Gov. Jerry Brown, Stanford University, the Little Hoover Commission and local elected officials of all political persuasions have all used the same word to describe this systemL: unsustainable.

In my own city of Newport Beach, the projected increase in pension costs between 2010 and 2014 is estimated to be about $9 million based on the most recent CalPERS announcements. That amount would enable us to more than double the expenditures on our library system or to double our parks, recreation and senior services budget. It is this crowding out of public services by increasing pension costs that has led some so-called liberal communities such as San Jose and San Francisco (where there are more retired than active city workers), to call for pension reform.

Recently, Brown has proposed some far-reaching pension initiatives. The most significant is to require public employees to pay half of their pension costs and to create a hybrid, second tier system for new employees. These are substantial reforms that would have a major impact on pension funding.

Again using Newport Beach as an example, going to a 50/50 split would reduce our taxpayer-paid pension costs to pre-2005 levels, a very affordable situation. Similarly, a second tier program for new hires would begin to bend the out year cost curve and over time, will reduce our ongoing liability.

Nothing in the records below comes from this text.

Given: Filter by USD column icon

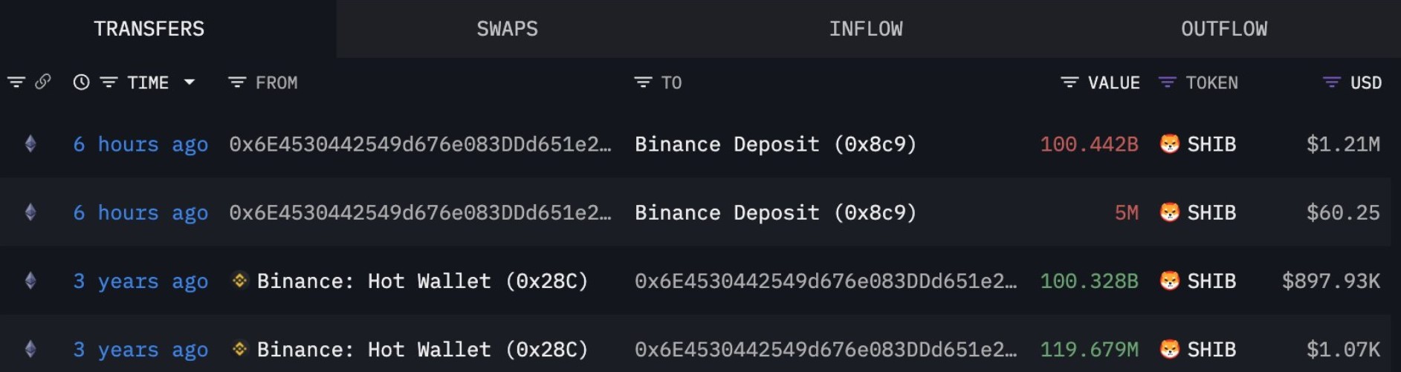Looking at the screenshot, I should coord(1332,82).
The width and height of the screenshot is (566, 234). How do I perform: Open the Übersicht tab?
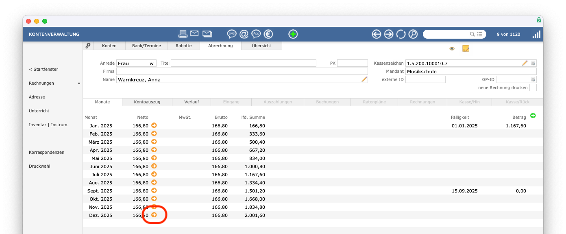[261, 46]
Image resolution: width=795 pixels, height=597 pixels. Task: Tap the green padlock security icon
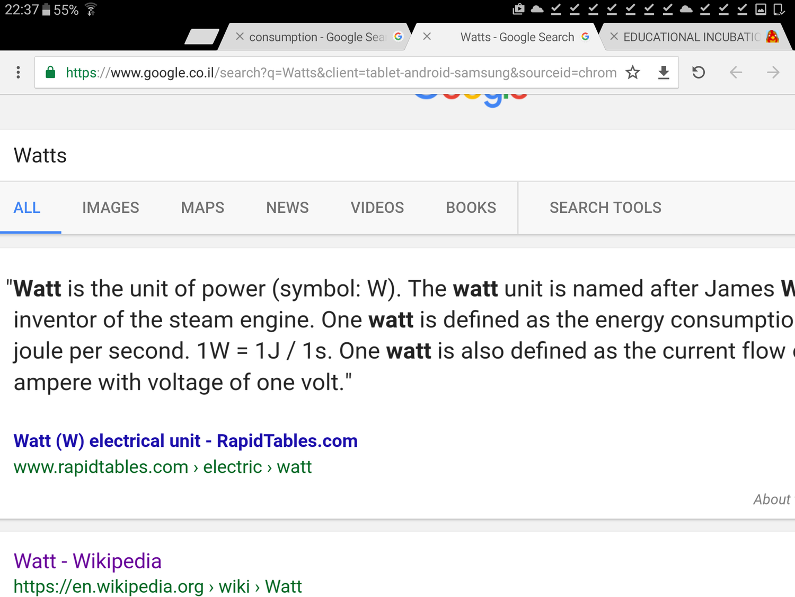(x=50, y=72)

What impact would a 50/50 split have on our employees? For safety employees the pension cost is equal to 44.9% of salary, so a hypothetical police officer making $85,000 would pay 50% of $38,165 or $19,082 equal to 22.45% of his salary. This would certainly be a big hit to take-home pay and cops like everyone else are subject to expenses expanding to meet the amount of income available. This is even more true in the family formation years when officers are in their 20s and 30s.

Higher employee pickups will need to be phased in over time, but is this level unfair or excessive? Not really. Self-employed individuals are compelled by law to pay 15.3% in self employment tax for Social Security. If that same self-employed individual set aside 10% of income in a 401(k), the percentage of income allocated to retirement would be 25.3%. A private sector employee pays 6.2% in Social Security tax (reduced to 4.2% temporarily by the payroll tax cut), and with 10% to his 401(k) would be paying 16.2%. A lower percentage, but for a much less beneficial retirement plan. Most public employees, including those working for Newport Beach, do not pay into nor receive Social Security.

When you consider that the additional pension contributions by public employees would be pre-tax, the savings from reduced state and federal income taxes would offset the increased cost by about 37% or $7,060. While everyone's tax and expense situations are different, the point is the amount is similar to the retirement contributions being made by private sector employees.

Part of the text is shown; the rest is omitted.